_Aim of the task:_
The records are to be copied exactly and in full.

_Dataset:_
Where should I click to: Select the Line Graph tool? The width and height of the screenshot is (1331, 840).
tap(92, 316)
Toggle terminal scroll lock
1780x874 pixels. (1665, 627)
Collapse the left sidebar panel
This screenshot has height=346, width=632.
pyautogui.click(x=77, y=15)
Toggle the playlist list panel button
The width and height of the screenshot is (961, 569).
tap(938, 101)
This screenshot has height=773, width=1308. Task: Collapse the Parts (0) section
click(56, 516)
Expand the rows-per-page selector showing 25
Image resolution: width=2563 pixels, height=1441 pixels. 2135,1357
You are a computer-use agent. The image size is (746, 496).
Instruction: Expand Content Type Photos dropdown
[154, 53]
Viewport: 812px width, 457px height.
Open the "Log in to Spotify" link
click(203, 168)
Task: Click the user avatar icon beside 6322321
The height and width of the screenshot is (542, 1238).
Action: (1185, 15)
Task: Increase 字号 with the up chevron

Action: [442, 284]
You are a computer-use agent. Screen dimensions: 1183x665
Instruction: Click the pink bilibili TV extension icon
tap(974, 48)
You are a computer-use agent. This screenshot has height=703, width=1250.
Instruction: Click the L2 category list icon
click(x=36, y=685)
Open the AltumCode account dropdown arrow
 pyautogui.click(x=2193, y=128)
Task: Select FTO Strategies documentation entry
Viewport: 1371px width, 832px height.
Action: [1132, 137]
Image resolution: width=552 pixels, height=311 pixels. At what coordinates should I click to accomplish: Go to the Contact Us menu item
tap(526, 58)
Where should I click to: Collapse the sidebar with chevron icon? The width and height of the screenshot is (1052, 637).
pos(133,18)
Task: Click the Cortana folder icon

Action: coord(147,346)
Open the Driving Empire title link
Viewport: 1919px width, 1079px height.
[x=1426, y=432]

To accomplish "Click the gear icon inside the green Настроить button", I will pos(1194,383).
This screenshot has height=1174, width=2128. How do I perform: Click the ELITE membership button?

_Answer to the exercise:_
Where should I click to: Select the Line Graph tool? The width and height of the screenshot is (1331, 840).
tap(92, 316)
Toggle terminal scroll lock
1780x874 pixels. (1665, 627)
Collapse the left sidebar panel
This screenshot has height=346, width=632.
pyautogui.click(x=77, y=15)
Toggle the playlist list panel button
The width and height of the screenshot is (961, 569).
tap(938, 101)
This screenshot has height=773, width=1308. Task: Collapse the Parts (0) section
click(56, 516)
Expand the rows-per-page selector showing 25
Image resolution: width=2563 pixels, height=1441 pixels. 2135,1357
You are a computer-use agent. The image size is (746, 496).
Instruction: Expand Content Type Photos dropdown
[154, 53]
Viewport: 812px width, 457px height.
Open the "Log in to Spotify" link
click(203, 168)
Task: Click the user avatar icon beside 6322321
The height and width of the screenshot is (542, 1238).
Action: (1185, 15)
Task: Increase 字号 with the up chevron

Action: [442, 284]
You are a computer-use agent. Screen dimensions: 1183x665
Instruction: Click the pink bilibili TV extension icon
tap(974, 48)
You are a computer-use agent. This screenshot has height=703, width=1250.
Instruction: Click the L2 category list icon
click(x=36, y=685)
Open the AltumCode account dropdown arrow
 pyautogui.click(x=2193, y=128)
Task: Select FTO Strategies documentation entry
Viewport: 1371px width, 832px height.
Action: [1132, 137]
Image resolution: width=552 pixels, height=311 pixels. At what coordinates should I click to accomplish: Go to the Contact Us menu item
tap(526, 58)
Where should I click to: Collapse the sidebar with chevron icon? The width and height of the screenshot is (1052, 637).
pos(133,18)
Task: Click the Cortana folder icon

Action: coord(147,346)
Open the Driving Empire title link
Viewport: 1919px width, 1079px height.
[x=1426, y=432]

To accomplish "Click the gear icon inside the green Настроить button", I will pos(1194,383).
This screenshot has height=1174, width=2128. How do I perform: Click the ELITE membership button?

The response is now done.